O estado de Mato Grosso do Sul alcançou a marca de 18 mortes confirmadas por chikungunya em 2026, após a divulgação do 12º óbito na cidade de Dourados. A informação foi anunciada pelo COE (Centro de Operações de Emergências em Saúde Pública), que foi criado pela prefeitura com o objetivo de coordenar as ações no enfrentamento da epidemia. A nova vítima, uma criança indígena de 12 anos, foi internada no dia 28 de fevereiro e faleceu em 3 de abril no Hospital Universitário da Universidade Federal da Grande Dourados (HU-UFGD). O anúncio da confirmação da causa da morte ocorreu na terça-feira, dia 19, e foi integrado ao boletim epidemiológico divulgado na quarta-feira, dia 20. Com esse registro, o número de indígenas falecidos em Dourados devido a complicações associadas à chikungunya sobe para 10. Os demais óbitos confirmados na cidade são de moradores da região urbana.
Antes da atualização mais recente da SES (Secretaria Estadual de Saúde), Mato Grosso do Sul contabilizava um total de 17 mortes pela doença em 2026. Dentre esses casos, 11 ocorreram em Dourados, além de duas mortes em Bonito, duas em Jardim, uma em Fátima do Sul e uma em Douradina. Com a última atualização, Dourados também notificou mais duas mortes suspeitas que estão em investigação, envolvendo uma mulher de 74 anos e um homem de 71 anos, ambos com comorbidades como doença renal crônica e diabetes.
Outra morte em análise no município diz respeito a um idoso de 84 anos que tinha doença arterial coronariana. Também estão sob investigação os dados de um homem de 50 anos que, de acordo com a classificação inicial, não tinha doenças crônicas e faleceu na UPA (Unidade de Pronto Atendimento) no dia 27 de abril.
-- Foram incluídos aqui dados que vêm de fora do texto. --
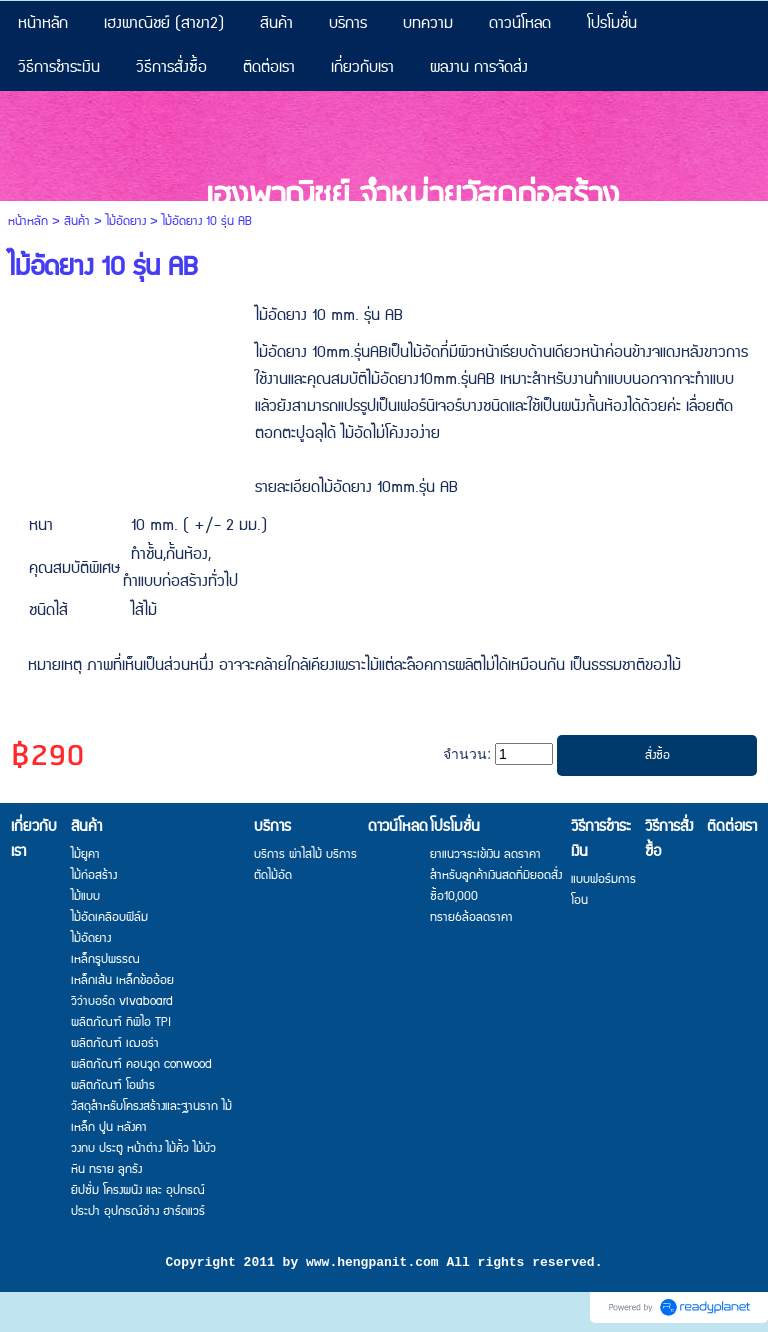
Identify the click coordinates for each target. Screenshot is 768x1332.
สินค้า (77, 221)
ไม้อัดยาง (126, 221)
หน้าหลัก (28, 221)
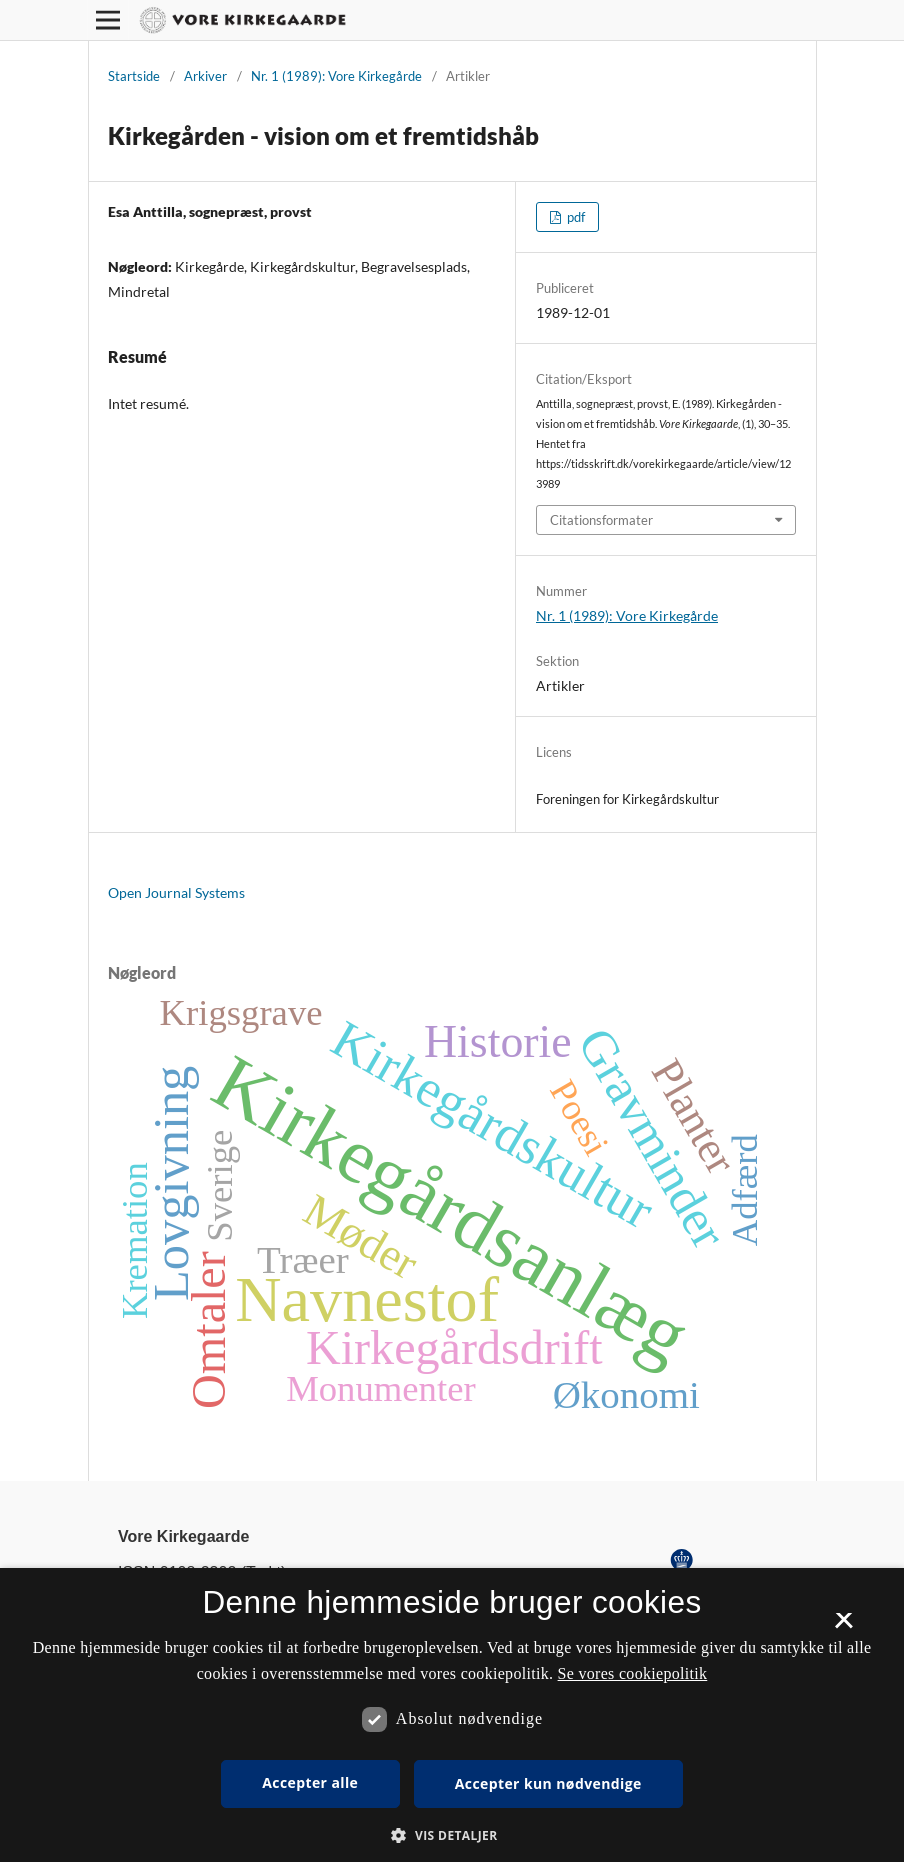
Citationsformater (601, 520)
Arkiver (205, 76)
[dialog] (452, 1715)
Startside (134, 76)
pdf (574, 217)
O boletim epidemiológico do COE também indicou uma desaceleração da epidemia em Dourados. A curva epidemiológica mostrou uma queda na 20ª semana de monitoramento, refletindo uma diminuição no número de internações em relação ao pico da epidemia, quando as internações variavam entre 52 e 58 pacientes. Atualmente, a cidade registra 27 pessoas hospitalizadas, com 21 no HU-UFGD, uma no Hospital Regional, três no Hospital da Vida e duas no Hospital Evangélico Mackenzie.
Até o momento, Dourados acumulou 8.764 casos notificados de chikungunya, sendo 5.154 casos considerados prováveis, 4.066 confirmados, 3.610 descartados e 1.088 ainda em investigação. Na Reserva Indígena, que é o epicentro da epidemia em Dourados, foram registrados 3.202 casos notificados, com 2.139 confirmações, 768 descartes e 295 investigações em andamento.
Apesar da redução nas internações e na diminuição recente nas notificações, o COE considera a situação ainda preocupante, uma vez que a taxa geral de positividade dos testes continua em 53%. Isso significa que mais da metade das pessoas com sintomas testadas permanece apresentando resultados positivos para chikungunya. A taxa de ataque da doença no município é de 1,95%.